[Opening Text provided section]

The science of Star Trek is (theoretically) becoming a reality. The BBC is reporting that physicists have figured out how to draw objects closer with a laser powered “tractor beam.”

Researchers in Hong Kong and China have published a paper describing how objects can be pulled on a “wind of light” by deploying specialized lasers called Bessel beams.

Bessel beam lasers have precise patterns of light that form wave like ripples; a wave directed at the appropriate angle may ‘pull’ an object.

Outside of physics, they have been used to insert materials into living cells.

We show explicitly that the necessary condition to realize a negative (pulling) optical force is the simultaneous excitation of multipoles in the particle and if the projection of the total photon momentum along the propagation direction is small (as in some propagation invariant beams), attractive optical force is possible,” the paper states.

“This possibility adds "pulling" as an additional degree of freedom to optical micromanipulation.”

[Closing Text provided section]

Assignment 1:
Answer these questions from the tractor beam article:
(a) Where are the researchers who published the paper based?
(b) What are the specialized lasers called?
(c) Outside of physics, what have these lasers been used for?
Assignment 2: Please summarize the tractor beam article in two sentences.
Assignment 3: Carry the article on the laser tractor beam forward from its last sentence.

[Opening Excerpted records section]

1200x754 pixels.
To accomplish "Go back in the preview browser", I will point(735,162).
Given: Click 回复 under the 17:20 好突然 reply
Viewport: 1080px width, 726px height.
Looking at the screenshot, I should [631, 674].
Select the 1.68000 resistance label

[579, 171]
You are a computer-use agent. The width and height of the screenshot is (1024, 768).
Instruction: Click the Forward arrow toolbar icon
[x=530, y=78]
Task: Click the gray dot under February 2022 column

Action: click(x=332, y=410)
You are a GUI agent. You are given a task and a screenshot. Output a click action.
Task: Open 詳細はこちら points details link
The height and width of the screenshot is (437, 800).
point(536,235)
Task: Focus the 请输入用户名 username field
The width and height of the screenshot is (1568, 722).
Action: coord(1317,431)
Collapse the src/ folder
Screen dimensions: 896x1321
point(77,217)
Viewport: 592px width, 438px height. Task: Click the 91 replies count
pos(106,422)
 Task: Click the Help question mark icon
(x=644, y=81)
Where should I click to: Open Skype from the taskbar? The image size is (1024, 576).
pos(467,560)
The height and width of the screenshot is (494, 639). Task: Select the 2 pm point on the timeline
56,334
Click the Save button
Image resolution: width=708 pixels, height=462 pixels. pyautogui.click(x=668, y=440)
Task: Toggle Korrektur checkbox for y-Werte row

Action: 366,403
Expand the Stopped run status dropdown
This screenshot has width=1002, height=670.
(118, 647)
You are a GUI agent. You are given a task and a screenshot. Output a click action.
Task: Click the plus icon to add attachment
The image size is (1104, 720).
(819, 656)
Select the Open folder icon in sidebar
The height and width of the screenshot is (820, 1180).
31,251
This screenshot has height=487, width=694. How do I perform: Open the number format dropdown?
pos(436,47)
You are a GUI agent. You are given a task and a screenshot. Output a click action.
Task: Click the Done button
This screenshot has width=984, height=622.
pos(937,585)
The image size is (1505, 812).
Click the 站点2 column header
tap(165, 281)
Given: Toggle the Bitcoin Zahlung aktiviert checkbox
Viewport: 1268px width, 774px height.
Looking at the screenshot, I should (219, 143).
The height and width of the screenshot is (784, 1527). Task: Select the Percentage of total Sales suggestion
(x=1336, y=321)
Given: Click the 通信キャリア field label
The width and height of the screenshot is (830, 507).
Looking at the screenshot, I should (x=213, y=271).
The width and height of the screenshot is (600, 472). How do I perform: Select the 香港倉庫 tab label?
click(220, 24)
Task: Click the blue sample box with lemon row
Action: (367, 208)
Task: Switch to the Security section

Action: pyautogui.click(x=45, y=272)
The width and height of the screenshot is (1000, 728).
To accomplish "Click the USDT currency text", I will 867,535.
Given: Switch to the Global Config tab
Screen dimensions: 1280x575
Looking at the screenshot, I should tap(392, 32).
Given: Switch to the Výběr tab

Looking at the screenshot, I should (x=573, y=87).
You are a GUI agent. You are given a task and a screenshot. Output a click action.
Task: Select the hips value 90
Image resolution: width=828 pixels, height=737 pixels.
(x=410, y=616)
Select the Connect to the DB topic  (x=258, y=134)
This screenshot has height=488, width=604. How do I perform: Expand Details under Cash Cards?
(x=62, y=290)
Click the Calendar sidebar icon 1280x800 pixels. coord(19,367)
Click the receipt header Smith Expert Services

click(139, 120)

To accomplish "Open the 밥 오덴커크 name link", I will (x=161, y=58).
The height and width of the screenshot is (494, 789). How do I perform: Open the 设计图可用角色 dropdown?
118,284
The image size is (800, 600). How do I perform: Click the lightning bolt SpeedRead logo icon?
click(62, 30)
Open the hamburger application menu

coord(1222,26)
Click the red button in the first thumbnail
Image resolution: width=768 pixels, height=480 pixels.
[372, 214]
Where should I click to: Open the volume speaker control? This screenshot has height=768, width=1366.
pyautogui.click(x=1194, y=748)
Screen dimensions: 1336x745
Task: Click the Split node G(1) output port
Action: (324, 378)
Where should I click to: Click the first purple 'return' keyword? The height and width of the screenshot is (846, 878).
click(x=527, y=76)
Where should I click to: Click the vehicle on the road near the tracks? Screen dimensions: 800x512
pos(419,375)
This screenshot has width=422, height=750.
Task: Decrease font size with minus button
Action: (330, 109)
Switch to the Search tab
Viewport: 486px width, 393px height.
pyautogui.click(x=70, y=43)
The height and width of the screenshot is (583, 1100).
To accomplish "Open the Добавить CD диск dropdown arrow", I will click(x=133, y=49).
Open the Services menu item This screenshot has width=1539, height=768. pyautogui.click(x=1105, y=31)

[Closing Excerpted records section]

Exercise response 1:
(a) Hong Kong and China
(b) Bessel beams
(c) Inserting materials into living cells

Exercise response 2: Researchers in Hong Kong and China have published a paper showing how objects can be pulled on a "wind of light" using specialized lasers called Bessel beams, whose wave-like ripples can pull an object when directed at the right angle. The paper states that pulling force becomes possible under specific conditions, which adds pulling as a new degree of freedom in optical micromanipulation.

Exercise response 3:
This is not the first time the feat has been attempted. Last year, physicists at the Australian National University devised a technique to move tiny glass particles nearly two meters across a laboratory.

However, the system would cease to operate in the vacuum of space: It requires superheated air to suspend objects.

Efforts to research a tractor beam type effect date back to the 1960’s. Fringe physics theories have involved directing “anti-gravitational force” towards or away from an object, gravity beams, and floating objects above electromagnetically levitated superconducting disks.

23rd century technology functions very differently. In Star Trek, a starship’s tractor beam utilizes so-called attenuated linear graviton beam to move around other sub-warp objects such as asteroids or enemy vessels.